MongoDB,如何分组文件

时间:2016-11-18 05:24:52

标签: mongodb mongodb-query aggregation-framework

我的收藏集包含以下数据:

[
  {
    "code": 1,
    "location": "1 QUEEN STREET",
    "_id": "1",
  },
  {
    "code": 1,
    "location": "2 KING STREET",
    "_id": "2"
  },
  {
    "code": 2,
    "location": "1 QUEEN STREET",
    "_id": "3"
  },
  {
    "code": 2,
    "location": "2 KING STREET",
    "_id": "4"
  },
  {
    "code": 2,
    "location": "2 KING STREET",
    "_id": "5"
  }

]

寻找可以按照" location"并为每个文档添加一组代码,其中包含每个唯一代码的计数。

输出将是这样的:

[
  { "location": "1 QUEEN STREET", "codes":["code1":1,"code2":1]},
  { "location": "2 KING STREET", "codes":["code1":1,"code2":2]}
]

我尝试过这样的查询:

aggregate([{ $group : { _id : "$location", codes: { $addToSet: "$code",count: { $sum: 1 } } } }])

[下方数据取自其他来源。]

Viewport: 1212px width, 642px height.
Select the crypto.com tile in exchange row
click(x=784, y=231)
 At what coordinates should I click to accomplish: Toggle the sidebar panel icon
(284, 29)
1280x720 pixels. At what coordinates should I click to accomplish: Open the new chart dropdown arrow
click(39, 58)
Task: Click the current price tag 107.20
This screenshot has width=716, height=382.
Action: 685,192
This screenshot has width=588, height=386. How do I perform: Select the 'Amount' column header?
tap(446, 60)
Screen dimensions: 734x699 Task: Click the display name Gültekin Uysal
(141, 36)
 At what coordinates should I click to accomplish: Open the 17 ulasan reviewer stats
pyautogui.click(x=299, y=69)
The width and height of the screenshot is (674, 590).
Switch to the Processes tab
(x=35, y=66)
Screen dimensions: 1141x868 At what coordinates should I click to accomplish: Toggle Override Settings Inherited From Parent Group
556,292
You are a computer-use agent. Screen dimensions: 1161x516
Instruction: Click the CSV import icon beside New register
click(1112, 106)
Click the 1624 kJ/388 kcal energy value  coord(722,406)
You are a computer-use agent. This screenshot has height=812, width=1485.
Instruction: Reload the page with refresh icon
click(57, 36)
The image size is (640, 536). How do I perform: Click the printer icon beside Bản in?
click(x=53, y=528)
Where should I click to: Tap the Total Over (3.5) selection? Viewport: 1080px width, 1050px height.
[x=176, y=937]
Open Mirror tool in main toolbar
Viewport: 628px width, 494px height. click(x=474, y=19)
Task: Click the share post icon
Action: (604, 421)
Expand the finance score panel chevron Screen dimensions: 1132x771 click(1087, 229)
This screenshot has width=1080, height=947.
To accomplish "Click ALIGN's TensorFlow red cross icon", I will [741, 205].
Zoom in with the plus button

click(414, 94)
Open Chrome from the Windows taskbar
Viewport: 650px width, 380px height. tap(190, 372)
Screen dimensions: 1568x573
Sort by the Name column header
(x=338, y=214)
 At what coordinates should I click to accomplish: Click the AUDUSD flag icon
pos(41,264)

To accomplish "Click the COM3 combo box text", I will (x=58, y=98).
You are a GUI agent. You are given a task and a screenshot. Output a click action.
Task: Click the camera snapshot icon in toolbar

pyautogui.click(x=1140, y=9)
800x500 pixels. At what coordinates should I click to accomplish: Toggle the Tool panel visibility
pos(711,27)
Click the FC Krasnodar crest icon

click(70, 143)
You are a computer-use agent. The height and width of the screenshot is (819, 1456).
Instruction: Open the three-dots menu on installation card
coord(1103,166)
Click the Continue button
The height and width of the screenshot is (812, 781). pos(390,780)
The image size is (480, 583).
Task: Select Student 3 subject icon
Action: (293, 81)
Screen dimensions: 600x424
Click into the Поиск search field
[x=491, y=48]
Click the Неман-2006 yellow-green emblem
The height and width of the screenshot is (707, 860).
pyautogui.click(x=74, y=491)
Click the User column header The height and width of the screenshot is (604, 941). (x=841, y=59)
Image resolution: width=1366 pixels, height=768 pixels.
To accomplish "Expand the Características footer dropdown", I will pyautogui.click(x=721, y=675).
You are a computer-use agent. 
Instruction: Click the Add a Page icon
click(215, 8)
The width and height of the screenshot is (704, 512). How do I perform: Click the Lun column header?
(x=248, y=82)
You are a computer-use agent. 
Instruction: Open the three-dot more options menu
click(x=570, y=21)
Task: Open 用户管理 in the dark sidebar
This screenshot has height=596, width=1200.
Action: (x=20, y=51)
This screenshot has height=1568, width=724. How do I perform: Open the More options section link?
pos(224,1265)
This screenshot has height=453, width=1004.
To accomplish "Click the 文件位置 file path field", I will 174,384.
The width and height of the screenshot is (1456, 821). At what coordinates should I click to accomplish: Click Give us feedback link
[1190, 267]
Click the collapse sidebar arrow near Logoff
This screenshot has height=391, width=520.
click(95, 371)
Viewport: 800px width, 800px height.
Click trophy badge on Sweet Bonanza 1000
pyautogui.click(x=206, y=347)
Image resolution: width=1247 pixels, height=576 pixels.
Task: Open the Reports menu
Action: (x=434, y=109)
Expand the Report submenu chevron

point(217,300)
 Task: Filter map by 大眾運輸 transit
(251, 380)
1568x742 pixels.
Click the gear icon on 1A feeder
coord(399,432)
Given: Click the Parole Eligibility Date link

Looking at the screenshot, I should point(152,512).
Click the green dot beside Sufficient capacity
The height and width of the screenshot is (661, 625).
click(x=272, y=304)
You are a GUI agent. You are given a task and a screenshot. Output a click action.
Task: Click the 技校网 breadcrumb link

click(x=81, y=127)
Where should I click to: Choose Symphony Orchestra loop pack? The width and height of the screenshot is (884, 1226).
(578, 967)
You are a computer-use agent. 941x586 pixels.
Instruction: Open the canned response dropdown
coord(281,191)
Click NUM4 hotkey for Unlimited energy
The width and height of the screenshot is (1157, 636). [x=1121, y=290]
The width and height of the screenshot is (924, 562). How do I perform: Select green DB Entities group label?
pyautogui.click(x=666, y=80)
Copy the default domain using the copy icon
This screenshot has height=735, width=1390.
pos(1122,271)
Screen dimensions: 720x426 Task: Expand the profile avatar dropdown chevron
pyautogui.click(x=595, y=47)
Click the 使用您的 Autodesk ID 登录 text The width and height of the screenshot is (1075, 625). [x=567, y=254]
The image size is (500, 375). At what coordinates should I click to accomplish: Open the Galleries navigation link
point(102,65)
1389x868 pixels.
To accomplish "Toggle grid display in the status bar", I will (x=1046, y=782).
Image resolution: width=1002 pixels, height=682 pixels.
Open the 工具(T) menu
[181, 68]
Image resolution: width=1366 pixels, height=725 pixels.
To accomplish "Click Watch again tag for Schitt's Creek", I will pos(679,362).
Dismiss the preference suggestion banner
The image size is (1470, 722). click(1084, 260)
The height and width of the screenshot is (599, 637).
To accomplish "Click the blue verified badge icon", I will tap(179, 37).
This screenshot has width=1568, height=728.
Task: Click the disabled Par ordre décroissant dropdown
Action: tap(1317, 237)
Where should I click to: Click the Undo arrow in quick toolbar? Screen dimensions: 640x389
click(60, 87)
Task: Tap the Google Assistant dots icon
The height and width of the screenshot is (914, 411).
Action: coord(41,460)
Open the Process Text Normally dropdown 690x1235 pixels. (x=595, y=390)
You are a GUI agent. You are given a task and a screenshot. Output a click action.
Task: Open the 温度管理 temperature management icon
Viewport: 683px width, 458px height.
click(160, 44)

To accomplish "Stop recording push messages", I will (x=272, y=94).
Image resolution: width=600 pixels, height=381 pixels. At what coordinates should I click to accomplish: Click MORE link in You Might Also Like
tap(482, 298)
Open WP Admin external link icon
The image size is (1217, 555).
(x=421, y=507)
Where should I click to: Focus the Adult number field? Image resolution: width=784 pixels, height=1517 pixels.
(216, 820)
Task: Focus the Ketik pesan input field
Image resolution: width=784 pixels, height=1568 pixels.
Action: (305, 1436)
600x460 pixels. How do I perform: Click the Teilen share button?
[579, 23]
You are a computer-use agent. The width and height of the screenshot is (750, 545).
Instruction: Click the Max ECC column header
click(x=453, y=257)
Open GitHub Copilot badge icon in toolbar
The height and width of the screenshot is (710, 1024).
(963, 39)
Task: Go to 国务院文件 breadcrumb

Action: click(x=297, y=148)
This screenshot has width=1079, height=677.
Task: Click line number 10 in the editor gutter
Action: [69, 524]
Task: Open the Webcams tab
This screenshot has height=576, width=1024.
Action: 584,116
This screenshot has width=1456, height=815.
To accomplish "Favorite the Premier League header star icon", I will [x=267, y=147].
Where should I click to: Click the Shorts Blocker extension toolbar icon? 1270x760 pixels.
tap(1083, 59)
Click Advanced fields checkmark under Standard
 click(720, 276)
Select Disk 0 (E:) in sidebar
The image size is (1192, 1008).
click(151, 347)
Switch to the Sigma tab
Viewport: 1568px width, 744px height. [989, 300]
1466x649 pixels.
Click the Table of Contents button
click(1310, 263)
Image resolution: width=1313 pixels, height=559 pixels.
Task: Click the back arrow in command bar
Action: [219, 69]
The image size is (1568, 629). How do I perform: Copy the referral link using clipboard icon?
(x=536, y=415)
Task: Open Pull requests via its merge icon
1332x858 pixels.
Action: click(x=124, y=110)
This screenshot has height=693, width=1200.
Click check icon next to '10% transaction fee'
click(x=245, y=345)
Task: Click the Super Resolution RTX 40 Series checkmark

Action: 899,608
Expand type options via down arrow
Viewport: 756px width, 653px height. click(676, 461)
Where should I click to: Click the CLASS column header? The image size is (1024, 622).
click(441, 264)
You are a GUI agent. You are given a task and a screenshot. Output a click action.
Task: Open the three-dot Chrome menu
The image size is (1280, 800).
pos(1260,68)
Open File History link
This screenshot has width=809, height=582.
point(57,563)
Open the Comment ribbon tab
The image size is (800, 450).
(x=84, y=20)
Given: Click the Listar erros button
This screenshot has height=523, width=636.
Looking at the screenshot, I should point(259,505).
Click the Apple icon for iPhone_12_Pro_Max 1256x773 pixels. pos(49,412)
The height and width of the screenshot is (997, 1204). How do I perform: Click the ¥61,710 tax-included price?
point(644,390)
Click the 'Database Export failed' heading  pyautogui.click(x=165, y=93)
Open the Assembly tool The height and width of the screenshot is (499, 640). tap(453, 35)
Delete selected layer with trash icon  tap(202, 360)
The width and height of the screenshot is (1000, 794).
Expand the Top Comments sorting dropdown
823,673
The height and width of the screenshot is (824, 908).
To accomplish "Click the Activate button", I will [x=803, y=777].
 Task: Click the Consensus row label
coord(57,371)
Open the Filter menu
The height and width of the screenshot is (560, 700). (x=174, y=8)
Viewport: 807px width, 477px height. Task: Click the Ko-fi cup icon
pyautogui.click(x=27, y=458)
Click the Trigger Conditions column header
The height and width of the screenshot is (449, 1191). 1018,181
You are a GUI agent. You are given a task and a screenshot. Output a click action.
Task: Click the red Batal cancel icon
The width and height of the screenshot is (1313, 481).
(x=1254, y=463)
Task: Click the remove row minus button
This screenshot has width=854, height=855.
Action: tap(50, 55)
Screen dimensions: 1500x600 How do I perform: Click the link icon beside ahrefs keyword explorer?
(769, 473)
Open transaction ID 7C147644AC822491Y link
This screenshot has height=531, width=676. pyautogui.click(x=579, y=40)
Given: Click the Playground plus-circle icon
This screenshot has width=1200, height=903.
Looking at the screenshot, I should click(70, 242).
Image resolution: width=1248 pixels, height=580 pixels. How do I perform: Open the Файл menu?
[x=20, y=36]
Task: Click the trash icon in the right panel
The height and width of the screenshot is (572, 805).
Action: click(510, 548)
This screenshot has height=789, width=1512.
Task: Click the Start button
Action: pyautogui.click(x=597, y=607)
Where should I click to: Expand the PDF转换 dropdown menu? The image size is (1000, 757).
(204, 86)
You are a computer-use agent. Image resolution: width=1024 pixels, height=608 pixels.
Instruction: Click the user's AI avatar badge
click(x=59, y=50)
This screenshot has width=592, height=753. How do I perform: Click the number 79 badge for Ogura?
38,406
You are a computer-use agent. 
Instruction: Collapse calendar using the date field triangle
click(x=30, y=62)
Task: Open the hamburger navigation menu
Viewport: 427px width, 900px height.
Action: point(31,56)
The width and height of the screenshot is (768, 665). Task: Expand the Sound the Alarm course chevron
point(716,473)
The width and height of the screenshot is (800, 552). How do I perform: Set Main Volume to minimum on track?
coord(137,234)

aggregate([{ $group : { _id : "$location", codes: {$group:{_id:"$_code",count:{$sum :1}}} } }])

感谢您的帮助。

2 个答案:

答案 0 :(得分:1)

aggregate(
[
    { $group : { 
            _id : { location: "$location", code: "$code"},
            count: { $sum:1 }
        } 
    },
    { $group: {
            _id: "$_id.location", 
            codes: {$addToSet: {"code":"$_id.code", "count":"$count"}}
        } 
    },
    { $project: { location: "$_id", codes: 1, _id: 0}},
]
)

结果:

{ "codes" : [ { "code" : 1, "count" : 1 }, { "code" : 2, "count" : 1 } ], "location" : "1 QUEEN STREET" }
{ "codes" : [ { "code" : 1, "count" : 1 }, { "code" : 2, "count" : 2 } ], "location" : "2 KING STREET" }

注意:无法获得所需的输出,如果列表中的元素存在格式错误,则应使用dict {}

答案 1 :(得分:0)

您可以在聚合操作中使用两个$group步骤。首先,您要计算每个代码和每个位置的文档数。接下来,您只需查看位置,并将$push计数以及相应的代码放入数组

[
{$group: {_id: {code: '$code', location: '$location'}, count: {$sum: 1}}},
{$group: {_id: '$_id.location', codes: {$push: {code: '$_id.code', count: '$count'}}}}
]